Damit die Rückzahlungen aus dem EU-Haushalt nicht die normale Arbeit der EU lähmen, soll sie eigene Einnahmequellen bekommen. Bereits Anfang des kommenden Jahres soll eine Plastiksteuer auf nicht recyclebares Plastik eingeführt werden. Spätestens 2023 sollen eine Digitalsteuer und eine sogenannte CO2-Grenzsteuer hinzukommen. Die Grenzsteuer soll Importe aus Ländern belasten, wenn die Produkte im Herkunftsland weniger klimafreundlich produziert werden als in Europa.

Was ist mit dem Schutz der Rechtsstaatlichkeit?

Ein großes Streitthema war die Verknüpfung der EU-Zahlungen mit einem Rechtsstaatsmechanismus. Er sollte es ermöglichen, Regierungen die EU-Mittel zu kürzen, wenn sie in ihrem Land gegen die Grundwerte und Rechtsstaatsstandards der EU verstoßen. Im Gipfelkommuniqué steht davon nun allerdings nichts mehr.
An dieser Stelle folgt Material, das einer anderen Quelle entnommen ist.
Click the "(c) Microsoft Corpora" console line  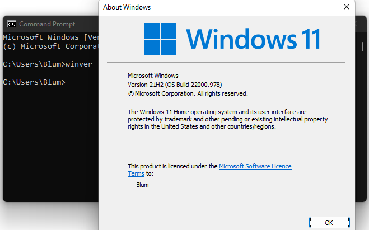click(50, 45)
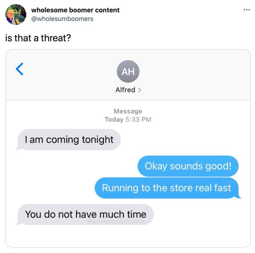Click the tail of the blue store bubble
This screenshot has width=255, height=253.
click(x=238, y=197)
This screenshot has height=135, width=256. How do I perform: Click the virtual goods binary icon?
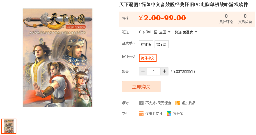[x=178, y=103]
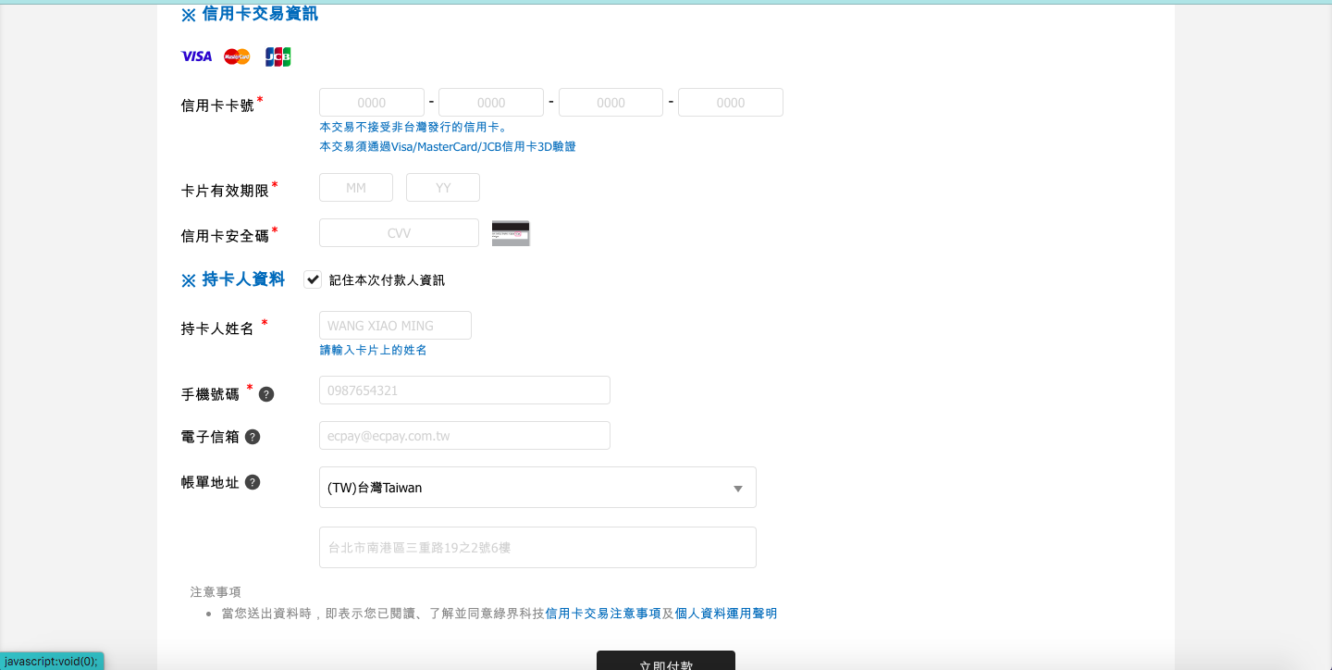Open the (TW)台灣Taiwan country dropdown
The width and height of the screenshot is (1332, 670).
coord(537,488)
Stattdessen gab es einen Kompromiss, den die Gegner des Rechtsstaatsmechanismus wie etwa Ungarn als Sieg für sich verbuchen. Ein neuer "Schutzmechanismus" soll nun von der EU-Kommission zunächst entwickelt werden. Über mögliche Strafen bei Verstößen sollen die EU-Staaten entscheiden. Experten halten es für wenig wahrscheinlich, dass Verstöße künftig mit Strafen geahndet werden.

Wo droht noch Streit?

Nachdem sich die Staats- und Regierungschefs geeinigt haben, müssen die Beschlüsse des Corona-Pakets noch in Gesetze gegossen werden. Außerdem muss das EU-Parlament zustimmen. Die Abgeordneten zählen allerdings zu den Verlierern des Programms. Programme, bei denen sie mit entscheiden können, wurden gestrichen. Kanzlerin Angela Merkel hat schon jetzt eine "sehr schwierige Diskussionen" im Europaparlament vorausgesagt. Dass die Parlamentarier angesichts der Corona-Pandemie und des wirtschaftlichen Einbruchs die Einigung platzen lassen, gilt aber als unwahrscheinlich.